By Eric Segall
How people research and write about law has changed dramatically during the course of my academic career. Twenty years ago, although there was an abundance of relevant scholarship on most hard legal questions, there were reasonable ways of dealing with the quantity of relevant work. Today, there is virtually no way to keep up with the avalanche of high-level scholarly output devoted to most legal topics and current cases.
In 1997, I published a law review article on originalism examining the first article ever found that used the phrase "living Constitution." That 1900 essay in the Harvard Law Review examined how judges should apply a fixed Constitution to changing circumstances. I argued that this author discussed that question as well as anyone since, and that there really wasn't much more to say about the originalism debate (okay I was wrong). I found that piece by physically looking through all the paper law reviews that were in existence from the late nineteenth century to 1905. There was no computer database at that time up to the task.
My research for that piece (after I found the key article) included reading law review articles, political science essays, and a few books. I spent about a year researching and writing. The relevant sources did not change much during that year. Although there was a lot of literature on the topic, it was not hard to identify the most influential and important sources and scholars. The task was daunting but realistically containable.
I just finished the first draft of my book "Originalism as Faith." To research this book, I had to cull through law review articles, books, essay, op-eds, blogs, and non-legal publications like SLATE, the Atlantic, Vox, and the National Review. I read important pieces in the Volokh Conspiracy, LawFare, Balkinazation, SCOTUSBlog, and a number of other on-line legal fora before even starting the writing process, and I have had to keep up with those sources throughout the process.
Moreover, academics now routinely submit amicus briefs on high-profile issues that contain substantive arguments that need to be addressed if one is writing in that area. For example, if you plan on writing about the intersection of first amendment law and non-discrimination statutes (the topic of this term's Masterpiece Cakeshop case), you'd best set aside substantial time on the various amicus briefs submitted by, among many others, constitutional law Hall of Famers Doug Laycock, Eugene Volokh, Ira Lupu, Steve Shriffin (with Seana Shiffrin and Mike Dorf), and Michael McConnell, advocating numerous different perspectives on the appropriate law governing the case.

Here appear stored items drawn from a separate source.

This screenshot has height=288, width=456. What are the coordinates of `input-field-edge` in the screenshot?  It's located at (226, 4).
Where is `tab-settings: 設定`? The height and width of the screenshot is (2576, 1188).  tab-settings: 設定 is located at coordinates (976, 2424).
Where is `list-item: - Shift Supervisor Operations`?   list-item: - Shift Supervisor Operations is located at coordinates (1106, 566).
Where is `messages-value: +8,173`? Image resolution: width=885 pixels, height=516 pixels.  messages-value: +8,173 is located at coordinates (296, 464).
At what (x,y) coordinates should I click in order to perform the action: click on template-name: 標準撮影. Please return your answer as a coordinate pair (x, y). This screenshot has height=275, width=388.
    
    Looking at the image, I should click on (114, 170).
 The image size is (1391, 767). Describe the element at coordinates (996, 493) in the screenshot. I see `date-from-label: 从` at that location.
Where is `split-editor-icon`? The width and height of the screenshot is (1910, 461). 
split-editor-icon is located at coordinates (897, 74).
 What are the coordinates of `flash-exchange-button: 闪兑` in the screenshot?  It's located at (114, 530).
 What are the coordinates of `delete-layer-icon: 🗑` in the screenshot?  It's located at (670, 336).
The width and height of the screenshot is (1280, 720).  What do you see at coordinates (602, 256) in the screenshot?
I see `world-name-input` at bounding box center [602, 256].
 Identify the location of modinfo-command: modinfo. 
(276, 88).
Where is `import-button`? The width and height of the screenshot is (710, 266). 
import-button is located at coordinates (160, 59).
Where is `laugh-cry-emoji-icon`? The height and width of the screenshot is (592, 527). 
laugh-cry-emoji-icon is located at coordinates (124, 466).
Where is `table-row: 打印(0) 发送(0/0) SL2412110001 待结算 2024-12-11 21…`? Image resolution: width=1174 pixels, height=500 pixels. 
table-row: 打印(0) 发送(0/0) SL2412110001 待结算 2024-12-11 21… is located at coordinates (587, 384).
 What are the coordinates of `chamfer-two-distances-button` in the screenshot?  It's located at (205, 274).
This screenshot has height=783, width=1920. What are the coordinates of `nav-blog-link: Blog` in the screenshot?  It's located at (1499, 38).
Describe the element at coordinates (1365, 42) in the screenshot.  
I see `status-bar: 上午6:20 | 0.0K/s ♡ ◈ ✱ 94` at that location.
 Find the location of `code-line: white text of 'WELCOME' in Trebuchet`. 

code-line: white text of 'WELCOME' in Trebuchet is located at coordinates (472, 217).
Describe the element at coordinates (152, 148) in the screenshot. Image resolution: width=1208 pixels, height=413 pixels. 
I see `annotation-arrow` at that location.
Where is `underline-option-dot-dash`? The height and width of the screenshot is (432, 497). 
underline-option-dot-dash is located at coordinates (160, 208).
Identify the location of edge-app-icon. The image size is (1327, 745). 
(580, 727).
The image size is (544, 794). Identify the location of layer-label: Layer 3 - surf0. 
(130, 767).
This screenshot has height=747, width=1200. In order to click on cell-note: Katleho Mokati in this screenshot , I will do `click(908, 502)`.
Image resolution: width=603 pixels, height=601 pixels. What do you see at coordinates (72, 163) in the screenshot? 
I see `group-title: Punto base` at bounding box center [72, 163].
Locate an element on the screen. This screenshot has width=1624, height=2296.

The literature changes every day. Last week the second most cited legal scholar of this generation (Cass Sunstein) posted a draft essay on SSRN called "Originalism" discussing at length a draft essay by leading originalists Randy Barnett and Evan Bernick, that is also posted on SSRN. Neither piece has yet been accepted for publication, and both are works in progress. Larry Solum's book length treatment of originalism is also an evolving treatment of the issue posted on his blog and SSRN.
I read Barnett's and Bernick's essay months ago and wrote a response in my draft book. A few weeks ago they put a new version on SSRN, and my guess is they will update it again to respond to Sunstein's analysis which may cause Sunstein to post a new draft of his version after that. This is all before either piece has been published. Back in the old days of 1997, there were only completed books, articles, and maybe a handful (at most) of relevant non-law review treatments. The ability of scholars to post draft pieces for world-wide view has dramatically altered the legal research landscape.
The other major change for legal scholars is the all-too-real news cycle problem, which is a consideration that barely existed twenty years ago. To be heard over the din today, not only does one need to be smart at both substance and marketing, but one needs to be fast, very very fast. That skill is quite different than being comprehensive, careful, and thoughtful. It used to be that one had at least a year from a the date of a major Supreme Court case to contribute to the scholarly discussion of that case. The only real place to put the case in perspective was the law reviews. Very few professors wrote op-eds or magazine pieces. Today, a week is probably too long.
So is all of this good or bad, and what is a scholar to do? I have no strong opinion on the first question. I am pretty sure that with all the increased avenues of scholarship comes a greater democratization of the legal field. Folks like me at non-elite law schools can get our voices heard and scholarship read without relying exclusively on students at the top law reviews to take a chance on us. On the other hand, with the news cycle pressure taking up significant time, it is quite possible the overall quality of legal scholarship has deteriorated.
As to the second question, my experience over the last few years in the areas of originalism, standing, constitutional interpretation generally, free exercise of religion, second amendment, and free speech tells me that trying to comprehensively address the existing literature on those subjects in advance of writing on them is a fool's errand. I think the best one can do is try to identify a set of sources that represent thoughtful and diverse components of the larger debates and hope that does the trick. There really is no other way.
Last week I sent out the first draft of my originalism book to half-a-dozen academic friends. By the time I receive their comments and critiques, there will be a plethora of new contributions to the topic. By the time I address those, there will be many more. What is a scholar to do?